Exercise prompt:
The answer must be an exact copy of the lines from the one with "Instruction: Select the" through the final line below, with no pictures and nothing else.

Data shown:
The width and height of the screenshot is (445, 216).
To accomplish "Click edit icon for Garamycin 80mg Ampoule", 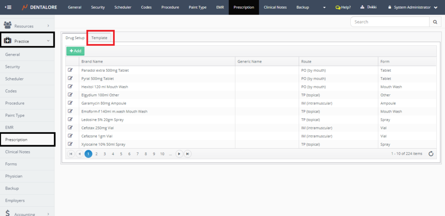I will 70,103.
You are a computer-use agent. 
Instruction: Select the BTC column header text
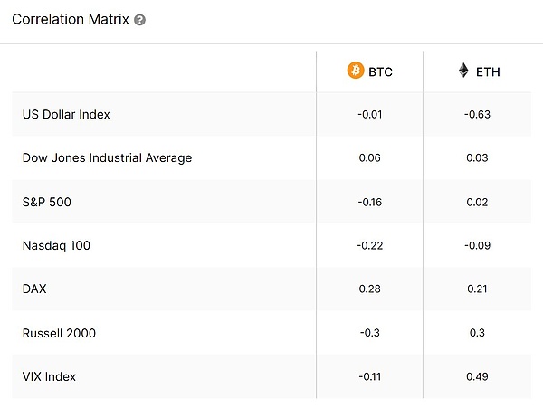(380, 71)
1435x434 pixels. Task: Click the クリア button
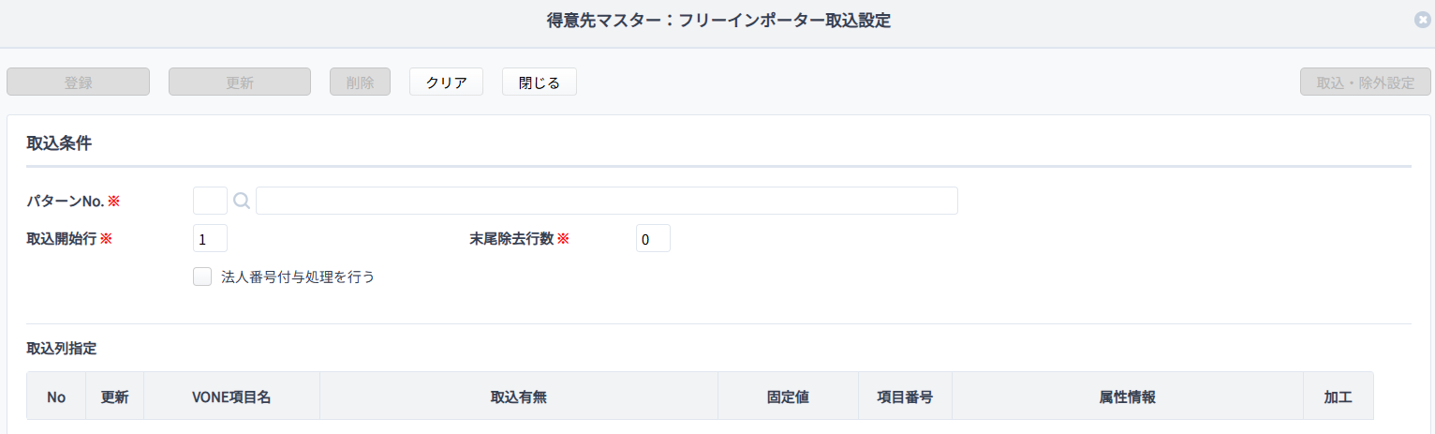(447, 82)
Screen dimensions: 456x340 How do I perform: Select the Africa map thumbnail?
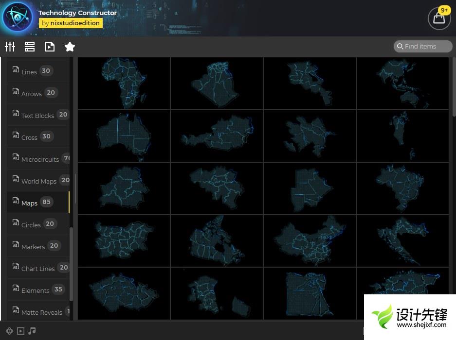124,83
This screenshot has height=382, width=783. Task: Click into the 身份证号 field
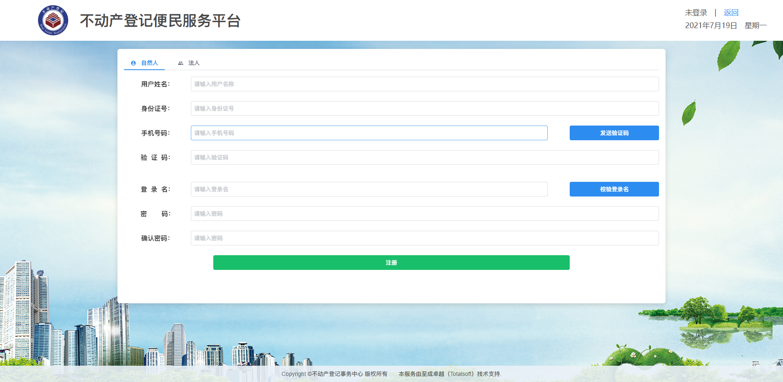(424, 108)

Written solution:
Instruction: Select the BTC column header text
(380, 71)
1435x434 pixels. Task: Click the クリア button
(447, 82)
Screen dimensions: 456x340 How do I perform: Select the Africa map thumbnail?
124,83
This screenshot has height=382, width=783. Task: Click into the 身份证号 field
(424, 108)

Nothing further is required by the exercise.